Yesterday morning I mixed ciabatta dough for ciabatta buns or ciabattini in order to make one of my all time favourite sandwiches, the porchetta sandwich. Ciabatta is a bread I seldom make for sandwiches but when I've have the time to make porchetta I can't think of another bread I'd rather put it on. Hamelman's Ciabatta with Biga was the formula used, scaling it out to make about a kilo of dough to work with. It's the first time I've used this formula for Ciabatta but certainly not the last as it makes a very nice dough that's relatively easy to handle, and has an excellent aroma and flavour once baked. The ciabattini were scaled at 105 grams per, the remainder of the dough was used for a smallish loaf that I'll use for a sub sandwich.

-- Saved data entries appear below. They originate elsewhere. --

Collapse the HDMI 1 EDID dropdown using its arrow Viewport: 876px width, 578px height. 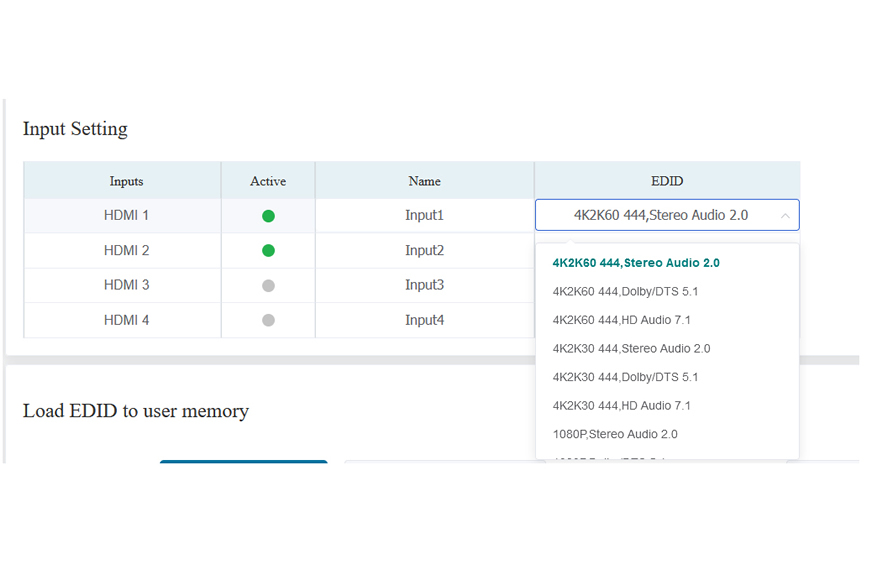785,216
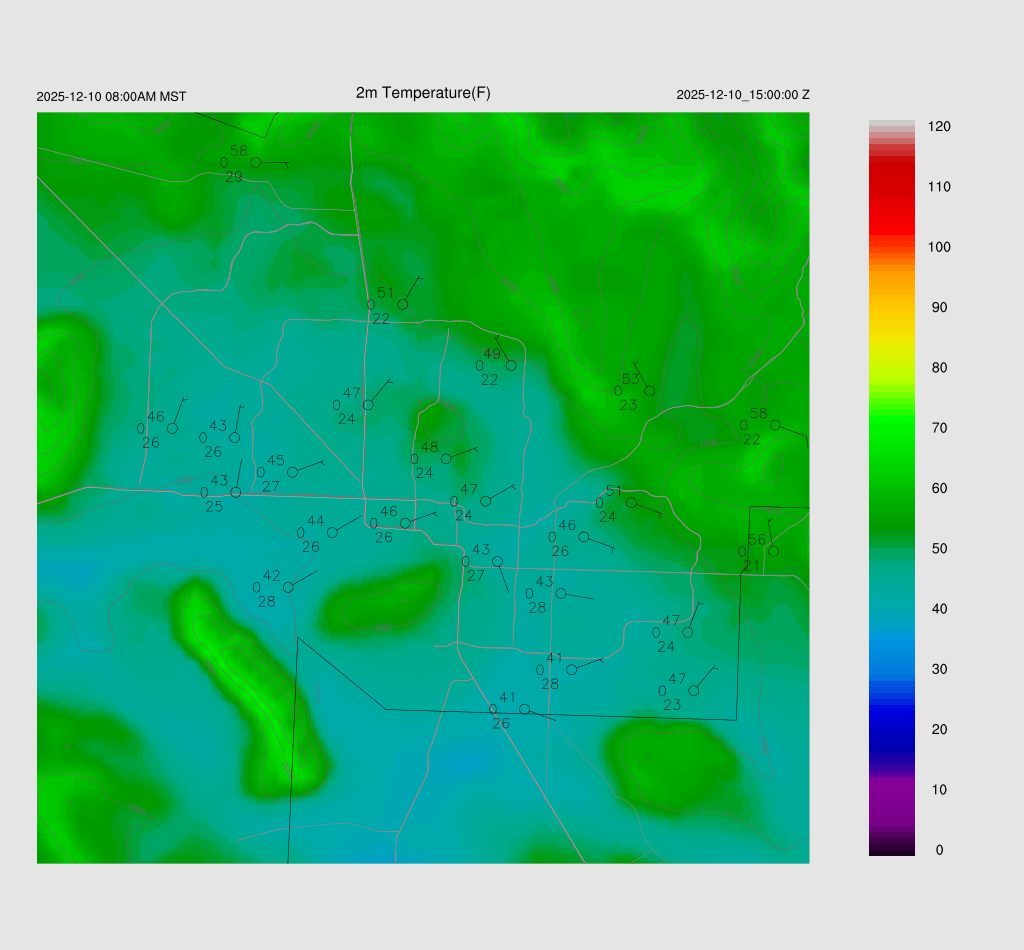The height and width of the screenshot is (950, 1024).
Task: Select the station plot showing 42 over 28
Action: coord(288,587)
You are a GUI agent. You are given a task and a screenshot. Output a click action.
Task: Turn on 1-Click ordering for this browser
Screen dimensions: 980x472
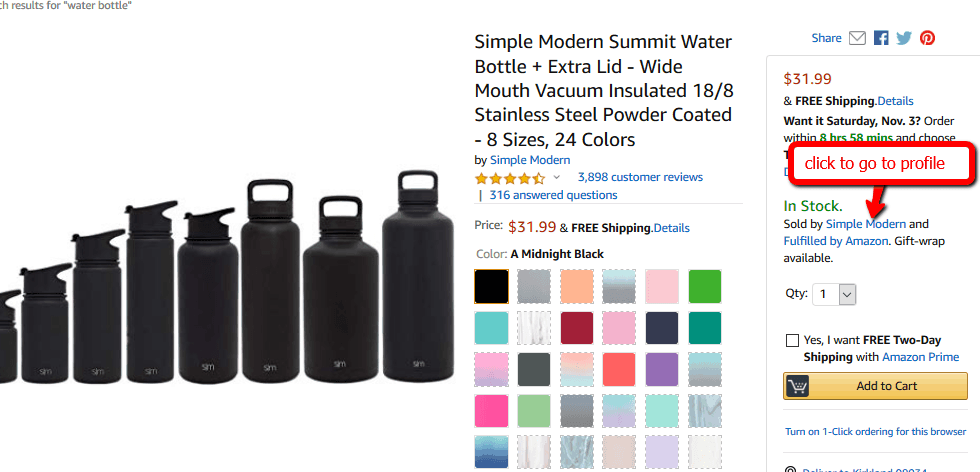(875, 432)
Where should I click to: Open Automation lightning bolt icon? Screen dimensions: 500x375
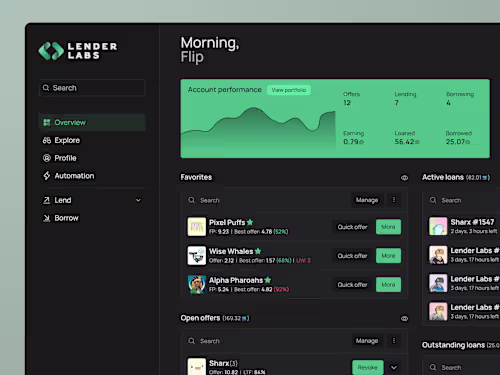(x=47, y=176)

The crumb is soft and moist, with no large holes, perfect for soaking up the flavours of the lightly smoked porchetta and any other condiments I might add, which is usually a peperoncini or two, some thin slices of provolone and a drizzle of good olive oil.
Although this version of porchetta is not close to an authentic one where the pork shoulder is stuffed with a sausage type filling from other parts of the animal along with various other ingredients, it is quick and easy to prepare and has plenty of flavour.

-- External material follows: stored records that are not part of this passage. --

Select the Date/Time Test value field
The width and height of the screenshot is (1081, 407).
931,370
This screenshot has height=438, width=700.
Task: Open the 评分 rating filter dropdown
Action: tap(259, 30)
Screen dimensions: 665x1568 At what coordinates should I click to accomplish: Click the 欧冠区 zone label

The recipe I used as a reference point is Mario Battali's which can be found here [1] , but I just made a blend of olive oil and the herbs and spices he suggests (and some he doesn't) in a food processor, rather than make the sausage type filling this time. The herb and oil paste is then spread over the pork that's been cut in such a way that it can laid flat and then be rolled up and tied.
Once rolled and tied it was rubbed with sea salt and a generous amount of black pepper, placed in a zip-lock bag and liberally doused with white wine. It marinated in the fridge for four days, being turned once a day to ensure all of it was exposed to the wine over the course of marination. The day before cooking it was removed from the marinade and dried off, then wrapped in a double layer of cheese cloth and put back in the fridge to dry overnight. The next day the meat was cooked in a hot smoker for two hours at 220F using a very light smoke of oak wood. It's not essential that the meat be smoked. It can be made with just a conventional oven, but a bit of smoke adds a lot to the overall flavour.

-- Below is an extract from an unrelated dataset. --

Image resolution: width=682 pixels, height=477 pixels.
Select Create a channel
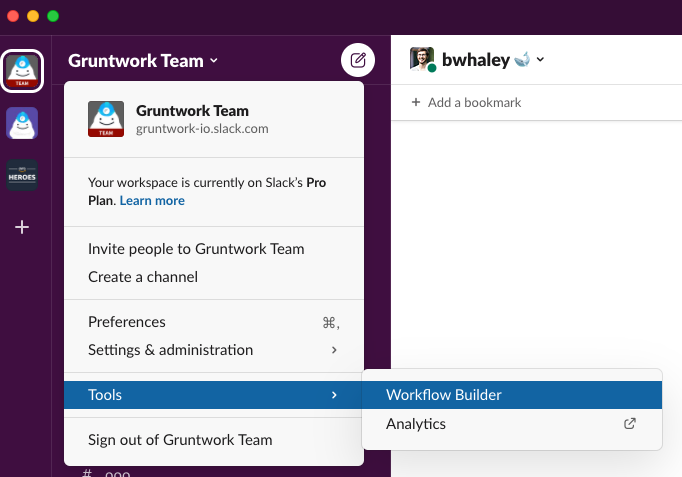tap(143, 277)
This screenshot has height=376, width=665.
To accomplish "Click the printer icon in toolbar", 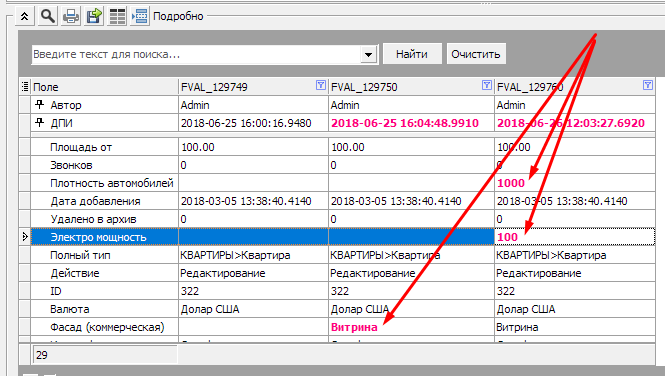I will (x=70, y=17).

Before going to the oven after initial 2 hour smoking
After that it went into the oven for 2 more hours at 250F or until the internal temperature read 170F. After 5-10 minutes out of the oven it was wrapped in saran and allowed to cool down slowly before being placed in the fridge overnight. The meat is savoury and succulent with a bit of crunch from the fat that has turned to cracklings over the long cooking time. Redolent of garlic, fennel seed and rosemary, with some heat from the black pepper and a few chili flakes that were included in the seasoning, it packs an incredible amount of flavour into the 2 or 3 slices I used to make the sandwich in the photos below.
The sandwich is best if the meat and bread are warmed first before it's eaten and I'll usually put the cheese on the meat while its warming to melt it slightly. While it's not a true porchetta or porchetta sandwich in the authentic sense , it does make a very satisfying lunchtime snack.